Abstract
Introduction: Atrial fibrillation (AF) significantly heightens stroke risk, which can be mitigated through anticoagulation therapy. Although warfarin was traditionally employed for this purpose, the use of direct-acting oral anticoagulants (DOACs) is on the rise.
Methods: This retrospective study, which spanned from June 2016 to January 2018, focused on adult patients diagnosed with AF. Their treatments, either via warfarin or DOACs (apixaban, rivaroxaban, and dabigatran), were evaluated. Data analysis was done using Statistical Product and Service Solutions (SPSS, version 21; IBM SPSS Statistics for Windows, Armonk, NY). This study aims to evaluate the safety and effectiveness of DOACs versus warfarin in preventing thromboembolic complications among Saudi patients with AF.
Results: A total of 396 patients with AF, averaging 66 ± 14 years of age, were part of the study. Among them, there were slightly more female patients (205 or 51.8%). The majority of patients (223 or 56.3%) were treated with a DOAC, while the rest (173 or 43.7%) received warfarin. Furthermore, 93 patients (23.5%) were taking anti-platelet drugs. Statistically, the rate of ischemic stroke was significantly higher among patients treated with DOACs than with warfarin (p=0.005), but bleeding rates were similar in both groups. Specifically, the DOACs apixaban and rivaroxaban showed a significant association with the occurrence of stroke when compared to warfarin (p=0.012 and p=007, respectively).

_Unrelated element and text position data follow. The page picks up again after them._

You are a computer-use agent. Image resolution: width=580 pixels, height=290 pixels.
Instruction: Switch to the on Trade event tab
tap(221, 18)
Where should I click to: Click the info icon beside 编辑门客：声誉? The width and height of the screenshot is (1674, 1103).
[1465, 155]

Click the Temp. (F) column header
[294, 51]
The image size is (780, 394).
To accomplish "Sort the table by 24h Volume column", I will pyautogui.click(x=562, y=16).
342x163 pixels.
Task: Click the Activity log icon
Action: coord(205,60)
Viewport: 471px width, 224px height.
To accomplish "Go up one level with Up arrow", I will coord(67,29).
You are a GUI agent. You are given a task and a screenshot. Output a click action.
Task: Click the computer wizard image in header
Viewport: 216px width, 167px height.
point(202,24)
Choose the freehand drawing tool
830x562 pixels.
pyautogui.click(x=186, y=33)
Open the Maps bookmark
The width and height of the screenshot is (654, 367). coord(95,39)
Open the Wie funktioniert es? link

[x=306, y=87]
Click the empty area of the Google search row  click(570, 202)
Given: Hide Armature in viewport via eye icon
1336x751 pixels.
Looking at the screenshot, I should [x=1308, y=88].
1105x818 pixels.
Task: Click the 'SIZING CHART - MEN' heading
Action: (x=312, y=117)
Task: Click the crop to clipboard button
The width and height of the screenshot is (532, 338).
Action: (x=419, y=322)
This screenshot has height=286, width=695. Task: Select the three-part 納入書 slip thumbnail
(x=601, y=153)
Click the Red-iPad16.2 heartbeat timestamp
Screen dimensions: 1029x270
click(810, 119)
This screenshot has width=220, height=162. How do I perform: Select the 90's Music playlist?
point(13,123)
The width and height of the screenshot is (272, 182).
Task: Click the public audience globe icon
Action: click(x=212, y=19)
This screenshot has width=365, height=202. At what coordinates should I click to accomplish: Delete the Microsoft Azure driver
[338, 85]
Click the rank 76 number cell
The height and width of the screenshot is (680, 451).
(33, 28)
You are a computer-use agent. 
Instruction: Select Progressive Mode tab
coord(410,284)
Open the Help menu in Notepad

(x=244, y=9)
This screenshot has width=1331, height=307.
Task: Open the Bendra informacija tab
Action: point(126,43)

Conclusion: Overall, both DOACs and warfarin presented similar results regarding hemorrhagic complications when treating AF patients. However, the DOACs apixaban and rivaroxaban displayed higher risks of ischemic stroke compared to warfarin.
Keywords: warfarin, rivaroxaban, apixaban, dabigatran, atrial fibrillation
Introduction
Atrial fibrillation (AF) is a common arrhythmia, affecting approximately 0.51% of people worldwide [1]. It significantly raises the risk of thromboembolic complications, notably stroke [2]. The primary treatment for AF patients to avoid these incidents is anticoagulation therapy [3].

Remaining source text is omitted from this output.